Merely allowing them
in our minds to be as they are transports us from a dead world to one
living. Acknowledging the world has made itself of its own accord, we
come into accord with it. And recognizing this, we must also
recognize that our own bodies have brought us here, without much of
our conscious involvement.
We are wild inside,
our guts teeming, our skin permeable to the wild air. The things we
make in the woods are wild, the tipi formed from cedar bark and poles
of fir. These kinds of homes sheltered people in this landscape for
ten thousand years before the arrival of Europeans. They are the
outgrowth of wild bodies living in the land.
If everything is
wild, if everything is self-willed, what are we to make of the
metastasizing cancers of pavement and suburbs, the toxic lakes beside
the electronics factories, the clear-cuts, the forests silent of
birds and frogs, the expanding dead-zones of the oceans, the
subsidence of farmland as it is drained of its ancient waters?
These things come
from our appetites, to be clothed, housed, fed, our thirst assuaged.

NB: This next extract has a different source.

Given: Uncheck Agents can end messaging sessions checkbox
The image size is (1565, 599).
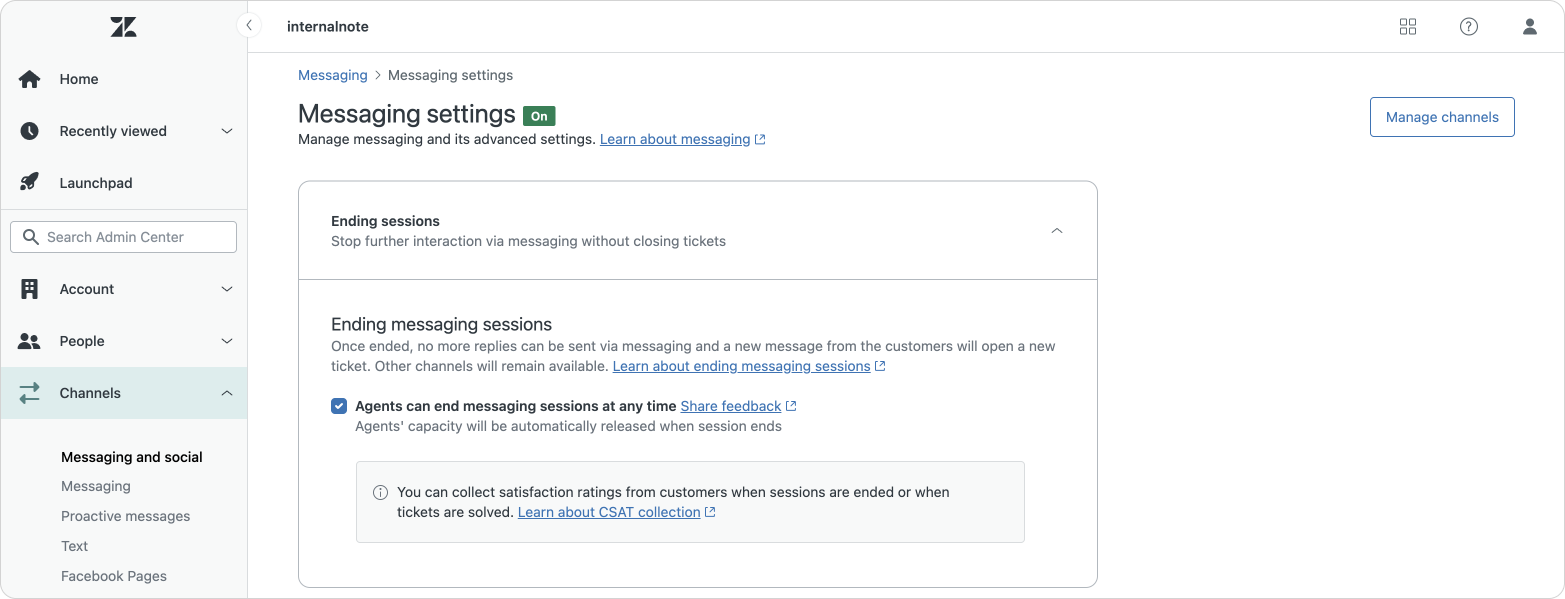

Most of us were born in the captivity of this mechanical mode and
don’t know another way. It is bad mimicry of the true and real, but
so many of us have nothing to measure it against.
If we listen to the
body, though, we can feel what is right. The body knows how to
promote life; it’s existence is evidence. The body promotes our
existence every moment, and would do so for the rest of the world if
we were to let go our conscious gripping of the reins, instead of
this odd corner of our brains spurring on the rest of the body to
scrape landscapes bare in service of our strange dreams.
Let’s close our
eyes for a time, move through the darkness by feel alone.
My body goes back
again and again to the spring, drinks in the cold clean water that
fell as rain thousands of years ago, and has only now chosen to
emerge from its migration through the earth.